Prompt
Turn the data from the line with "This screenshot has width=954, height=503." through the line with "info is located at coordinates (563, 650)." into a numbered list, omitting blank lines. Include only those lines.

Data rows
● ● ● ● ●

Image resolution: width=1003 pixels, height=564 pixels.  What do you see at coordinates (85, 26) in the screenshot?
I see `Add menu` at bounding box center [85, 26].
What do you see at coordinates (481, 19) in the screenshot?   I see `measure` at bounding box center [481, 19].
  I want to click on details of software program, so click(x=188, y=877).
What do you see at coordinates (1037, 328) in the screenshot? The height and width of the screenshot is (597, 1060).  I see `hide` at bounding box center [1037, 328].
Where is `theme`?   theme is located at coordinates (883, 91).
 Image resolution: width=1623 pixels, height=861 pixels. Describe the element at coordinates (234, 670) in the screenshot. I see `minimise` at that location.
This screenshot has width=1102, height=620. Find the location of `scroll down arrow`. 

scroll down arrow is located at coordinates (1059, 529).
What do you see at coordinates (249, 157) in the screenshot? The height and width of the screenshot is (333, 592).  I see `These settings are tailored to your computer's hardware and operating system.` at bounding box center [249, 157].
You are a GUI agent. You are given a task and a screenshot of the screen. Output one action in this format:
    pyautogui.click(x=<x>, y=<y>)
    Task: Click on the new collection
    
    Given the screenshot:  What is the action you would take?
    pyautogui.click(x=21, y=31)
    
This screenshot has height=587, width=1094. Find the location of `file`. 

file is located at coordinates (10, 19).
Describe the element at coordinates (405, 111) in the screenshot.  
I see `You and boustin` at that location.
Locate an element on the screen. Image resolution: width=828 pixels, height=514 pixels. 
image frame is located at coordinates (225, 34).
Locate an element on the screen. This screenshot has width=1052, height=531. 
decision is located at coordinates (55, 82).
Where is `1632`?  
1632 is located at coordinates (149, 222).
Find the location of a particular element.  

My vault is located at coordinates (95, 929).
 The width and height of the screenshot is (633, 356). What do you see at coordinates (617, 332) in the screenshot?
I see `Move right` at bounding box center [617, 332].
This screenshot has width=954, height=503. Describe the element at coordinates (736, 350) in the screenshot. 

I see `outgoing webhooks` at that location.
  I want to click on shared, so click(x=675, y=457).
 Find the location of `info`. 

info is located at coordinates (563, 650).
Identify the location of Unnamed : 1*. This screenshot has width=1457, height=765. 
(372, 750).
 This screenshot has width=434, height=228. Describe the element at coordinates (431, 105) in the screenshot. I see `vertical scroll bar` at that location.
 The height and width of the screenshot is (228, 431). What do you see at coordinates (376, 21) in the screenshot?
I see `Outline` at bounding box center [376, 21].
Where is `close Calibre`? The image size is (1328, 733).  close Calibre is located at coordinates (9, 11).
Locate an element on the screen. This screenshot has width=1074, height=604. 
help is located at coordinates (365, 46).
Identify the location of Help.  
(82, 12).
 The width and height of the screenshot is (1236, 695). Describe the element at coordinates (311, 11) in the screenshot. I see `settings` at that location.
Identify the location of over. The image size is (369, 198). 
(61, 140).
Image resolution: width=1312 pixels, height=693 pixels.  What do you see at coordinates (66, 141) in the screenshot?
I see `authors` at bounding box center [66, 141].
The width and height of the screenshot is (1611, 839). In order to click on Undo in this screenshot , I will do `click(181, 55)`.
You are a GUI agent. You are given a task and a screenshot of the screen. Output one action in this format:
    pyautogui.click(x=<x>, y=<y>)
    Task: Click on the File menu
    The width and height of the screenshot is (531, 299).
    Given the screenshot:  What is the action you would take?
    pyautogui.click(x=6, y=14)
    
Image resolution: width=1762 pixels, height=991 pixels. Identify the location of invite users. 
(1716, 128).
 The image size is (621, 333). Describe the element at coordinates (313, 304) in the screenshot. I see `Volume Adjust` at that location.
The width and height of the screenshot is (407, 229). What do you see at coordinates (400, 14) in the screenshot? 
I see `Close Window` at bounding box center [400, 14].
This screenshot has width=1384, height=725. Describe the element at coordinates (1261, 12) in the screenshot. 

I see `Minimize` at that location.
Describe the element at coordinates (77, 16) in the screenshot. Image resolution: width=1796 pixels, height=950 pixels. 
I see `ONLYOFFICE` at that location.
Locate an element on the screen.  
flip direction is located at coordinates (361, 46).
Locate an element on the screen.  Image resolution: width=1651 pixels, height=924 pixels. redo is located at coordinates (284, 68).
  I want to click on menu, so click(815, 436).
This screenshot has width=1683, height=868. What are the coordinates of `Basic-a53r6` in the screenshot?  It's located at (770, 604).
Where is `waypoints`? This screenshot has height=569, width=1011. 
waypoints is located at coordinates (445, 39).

● ● ● ● ●

Final result
1. This screenshot has width=954, height=503. Describe the element at coordinates (736, 350) in the screenshot. 
2. I see `outgoing webhooks` at that location.
3.   I want to click on shared, so click(x=675, y=457).
4.  Find the location of `info`. 
5. info is located at coordinates (563, 650).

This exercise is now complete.